[Recorded data]:
□ □ □ □
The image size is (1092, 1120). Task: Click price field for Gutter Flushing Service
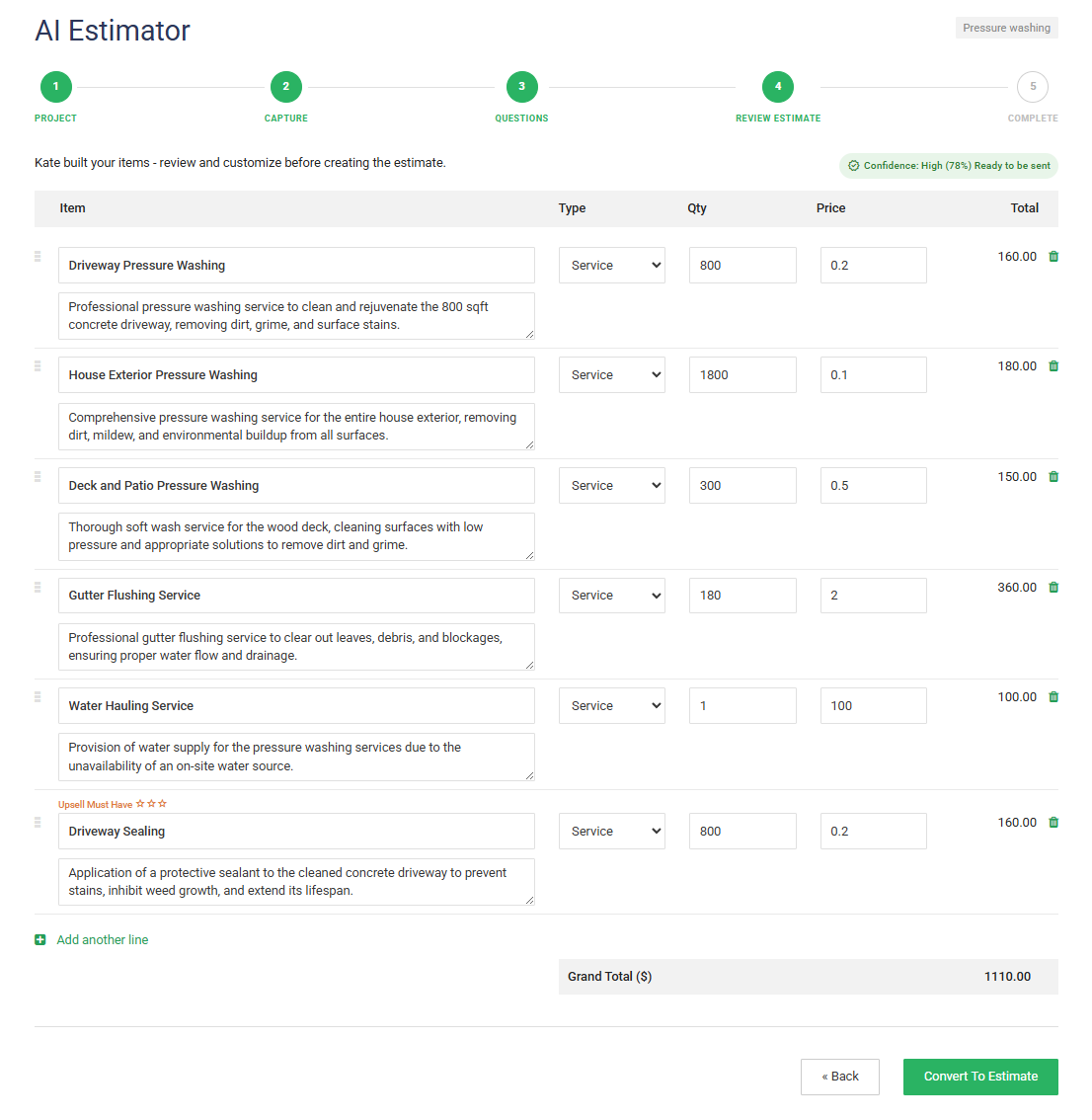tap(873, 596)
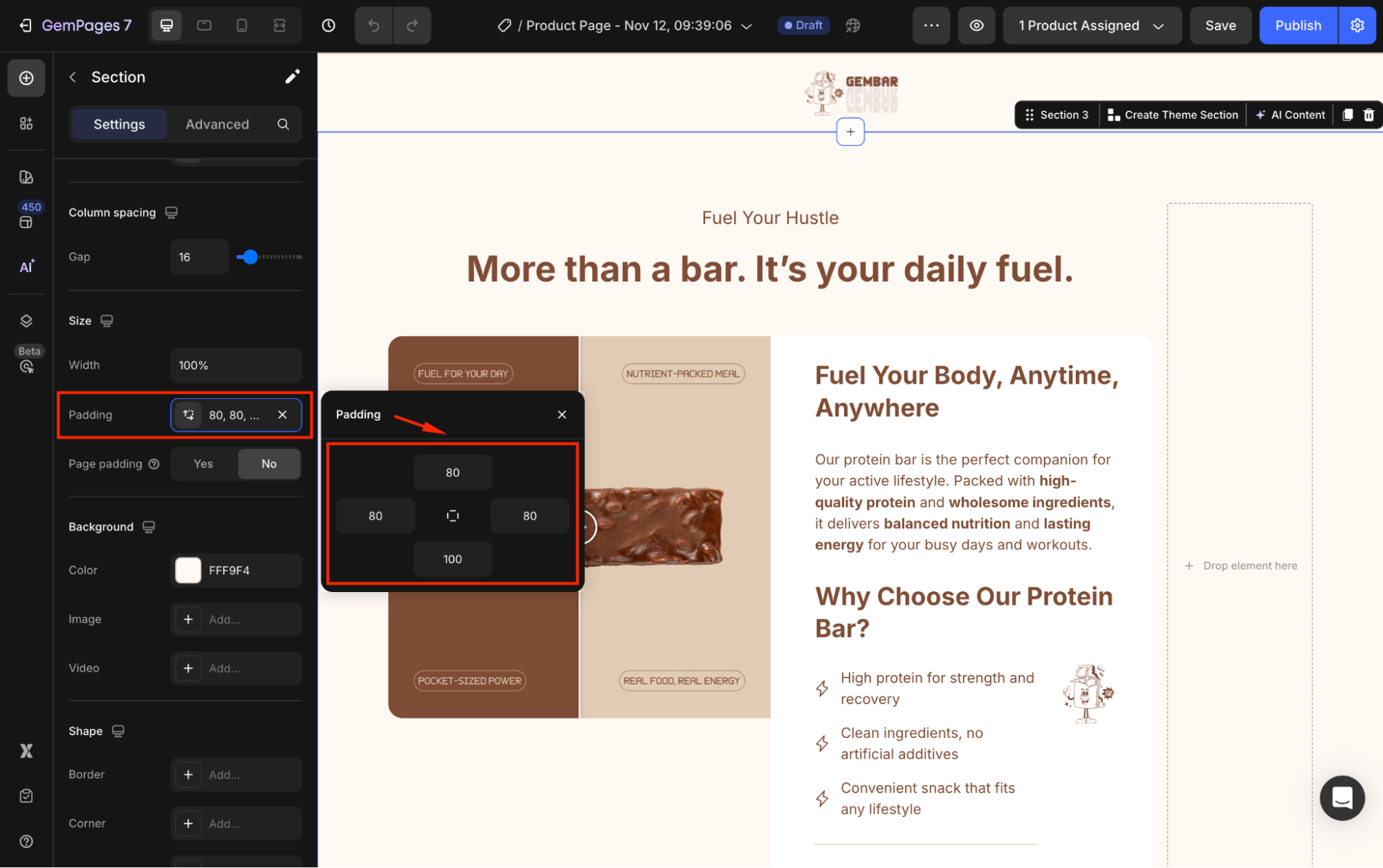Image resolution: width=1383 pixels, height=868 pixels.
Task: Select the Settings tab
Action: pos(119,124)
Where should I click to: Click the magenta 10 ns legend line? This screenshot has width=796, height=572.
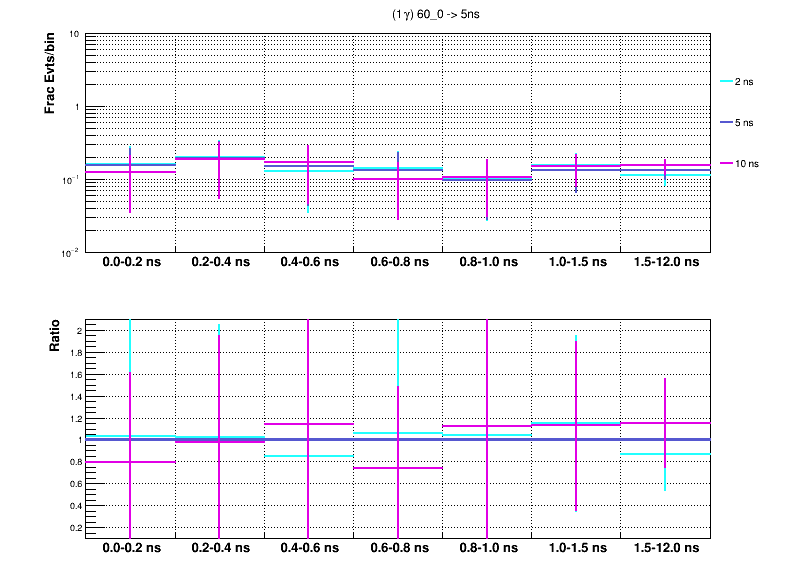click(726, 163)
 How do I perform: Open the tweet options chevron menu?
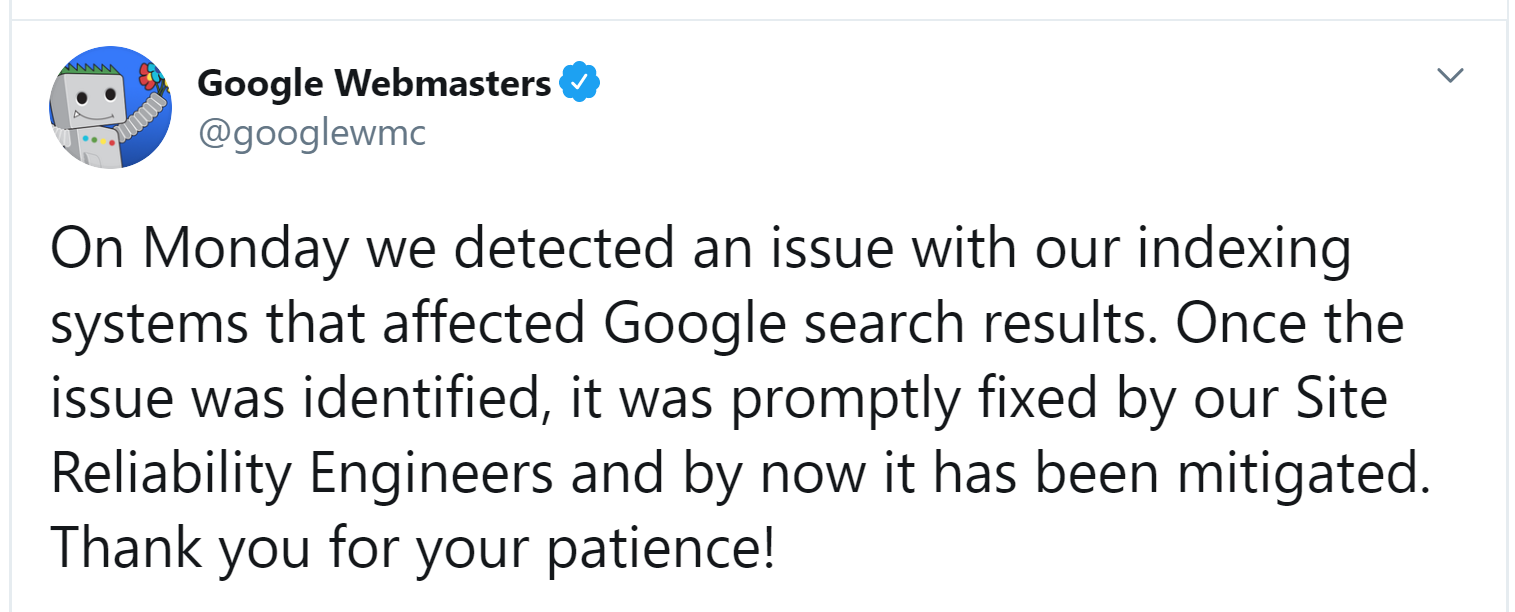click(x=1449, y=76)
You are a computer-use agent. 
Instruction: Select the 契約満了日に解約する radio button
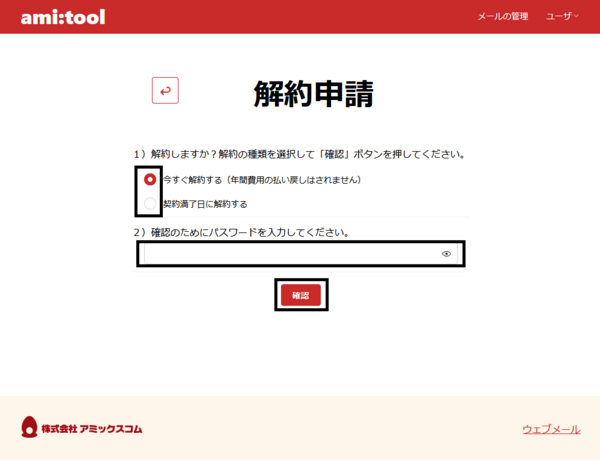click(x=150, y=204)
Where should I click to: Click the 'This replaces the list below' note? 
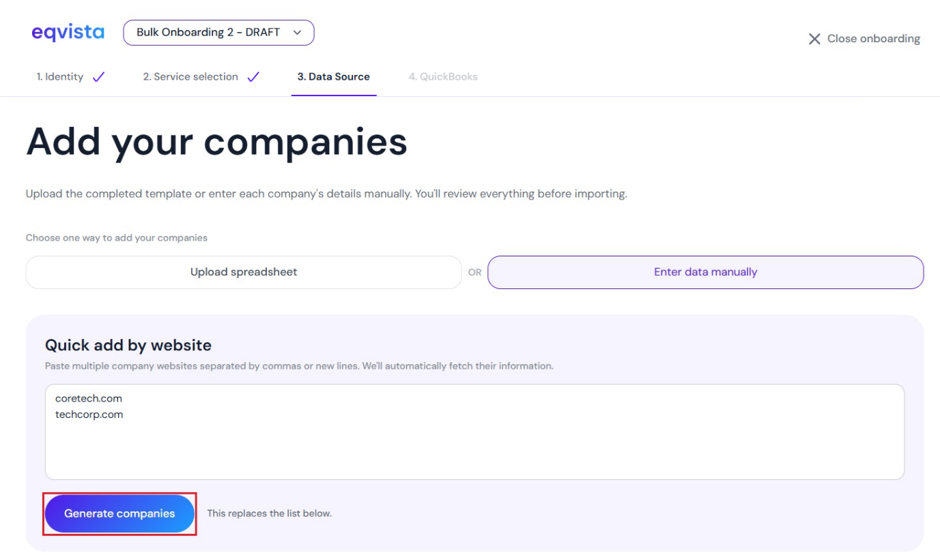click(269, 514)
□ □ □ □
[DESCRIPTION OF THE TASK]: Output all of the records above line for line, leaving out the pictures.

[ANSWER TO THIS PROBLEM]:
The image size is (1092, 1120). Task: Click price field for Gutter Flushing Service
tap(873, 596)
Image resolution: width=1383 pixels, height=868 pixels.
Task: Select the Settings tab
Action: pos(119,124)
Where should I click to: Click the magenta 10 ns legend line? This screenshot has width=796, height=572.
click(726, 163)
 How do I perform: Open the tweet options chevron menu?
click(x=1449, y=76)
You are a computer-use agent. 
Instruction: Select the 契約満了日に解約する radio button
click(x=150, y=204)
Where should I click to: Click the 'This replaces the list below' note? 
click(269, 514)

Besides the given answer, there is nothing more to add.